Installation Guide#
This guide covers installing NeMo Curator and verifying your installation is working correctly. For configuration after installation, see Configuration.
System Requirements#
For comprehensive system requirements and production deployment specifications, see Production Deployment Requirements.
Quick Start Requirements:
- OS: Ubuntu 22.04/20.04 (recommended) 
- Python: 3.10 or 3.12 (Python 3.11 is not supported) 
- Memory: 16GB+ RAM for basic text processing 
- GPU (optional): NVIDIA GPU with 16GB+ VRAM for acceleration 
Development vs Production#
| Use Case | Requirements | See | 
|---|---|---|
| Local Development | Minimum specs listed above | Continue below | 
| Production Clusters | Detailed hardware, network, storage specs | |
| Multi-node Setup | Advanced infrastructure planning | 
Installation Methods#
Choose one of the following installation methods based on your needs:
The simplest way to install NeMo Curator from the Python Package Index:
CPU-only installation:
pip install nemo-curator
GPU-accelerated installation:
pip install --extra-index-url https://pypi.nvidia.com nemo-curator[cuda12x]
Full installation with all modules:
pip install --extra-index-url https://pypi.nvidia.com nemo-curator[all]
Install the latest development version directly from GitHub:
# Clone the repository
git clone https://github.com/NVIDIA/NeMo-Curator.git
cd NeMo-Curator
# Install with desired extras
pip install --extra-index-url https://pypi.nvidia.com ".[all]"
Benefits:
- Access to latest features and bug fixes 
- Ability to modify source code for custom needs 
- Easier contribution to the project 
NeMo Curator is available as a standalone container:
Warning
Container Availability: The standalone NeMo Curator container is currently in development. Check the NGC Catalog for the latest availability and container path.
# Pull the container (path will be updated when available)
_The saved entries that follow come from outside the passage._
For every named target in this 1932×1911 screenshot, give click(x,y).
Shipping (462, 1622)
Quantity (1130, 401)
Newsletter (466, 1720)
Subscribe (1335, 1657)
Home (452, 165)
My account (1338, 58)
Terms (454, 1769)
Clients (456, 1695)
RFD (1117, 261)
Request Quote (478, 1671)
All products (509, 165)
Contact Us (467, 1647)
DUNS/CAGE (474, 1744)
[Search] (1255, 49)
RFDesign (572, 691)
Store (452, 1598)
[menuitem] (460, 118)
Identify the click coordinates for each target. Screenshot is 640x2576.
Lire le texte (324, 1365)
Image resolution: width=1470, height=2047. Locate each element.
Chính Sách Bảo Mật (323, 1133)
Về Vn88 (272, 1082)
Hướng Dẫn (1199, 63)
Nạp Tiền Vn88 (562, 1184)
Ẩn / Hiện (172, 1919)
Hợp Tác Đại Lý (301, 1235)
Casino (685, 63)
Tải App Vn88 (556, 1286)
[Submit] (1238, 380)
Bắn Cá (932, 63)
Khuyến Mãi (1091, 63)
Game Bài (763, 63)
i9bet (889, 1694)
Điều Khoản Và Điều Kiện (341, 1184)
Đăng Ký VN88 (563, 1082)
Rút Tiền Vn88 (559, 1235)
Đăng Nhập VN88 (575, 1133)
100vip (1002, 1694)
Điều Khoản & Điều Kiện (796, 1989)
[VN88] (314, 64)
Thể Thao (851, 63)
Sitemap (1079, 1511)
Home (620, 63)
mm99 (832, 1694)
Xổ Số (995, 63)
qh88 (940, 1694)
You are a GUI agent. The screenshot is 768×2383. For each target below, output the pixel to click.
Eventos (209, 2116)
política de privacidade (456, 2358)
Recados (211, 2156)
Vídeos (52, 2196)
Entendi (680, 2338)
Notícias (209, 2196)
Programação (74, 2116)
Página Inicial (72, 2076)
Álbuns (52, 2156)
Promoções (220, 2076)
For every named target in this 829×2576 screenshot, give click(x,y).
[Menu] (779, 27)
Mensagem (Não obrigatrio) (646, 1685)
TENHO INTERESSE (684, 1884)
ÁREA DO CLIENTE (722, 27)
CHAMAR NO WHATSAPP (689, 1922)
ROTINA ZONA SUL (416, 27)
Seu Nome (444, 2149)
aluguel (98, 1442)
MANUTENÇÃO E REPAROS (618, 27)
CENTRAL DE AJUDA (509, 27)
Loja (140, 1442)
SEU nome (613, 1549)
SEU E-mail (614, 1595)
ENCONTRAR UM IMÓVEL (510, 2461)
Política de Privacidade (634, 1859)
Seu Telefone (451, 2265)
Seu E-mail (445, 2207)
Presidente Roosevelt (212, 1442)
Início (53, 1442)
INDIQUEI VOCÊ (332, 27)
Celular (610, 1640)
docker pull nvcr.io/nvidia/nemo-curator:latest
# Run the container with GPU support
docker run --gpus all -it --rm nvcr.io/nvidia/nemo-curator:latest
# For custom installations inside container
pip uninstall nemo-curator
rm -r /opt/NeMo-Curator
git clone https://github.com/NVIDIA/NeMo-Curator.git /opt/NeMo-Curator
pip install --extra-index-url https://pypi.nvidia.com "/opt/NeMo-Curator[all]"
Benefits:
- Pre-configured environment with all dependencies 
- Consistent runtime across different systems 
- Ideal for production deployments 
Package Extras#
NeMo Curator provides several installation extras to install only the components you need:
| Extra | Installation Command | Description | 
|---|---|---|
| Base | 
 | CPU-only text curation modules | 
| dev | 
 | Development tools (pre-commit, ruff, pytest) | 
| cuda12x | 
 | CPU + GPU text curation with RAPIDS | 
| image | 
 | CPU + GPU text and image curation | 
| bitext | 
 | Bilingual text curation modules | 
| all | 
 | All stable modules (recommended) | 
Nightly Dependencies#
For cutting-edge RAPIDS features, use nightly builds:
# Nightly RAPIDS with all modules
pip install --extra-index-url https://pypi.nvidia.com nemo-curator[all_nightly]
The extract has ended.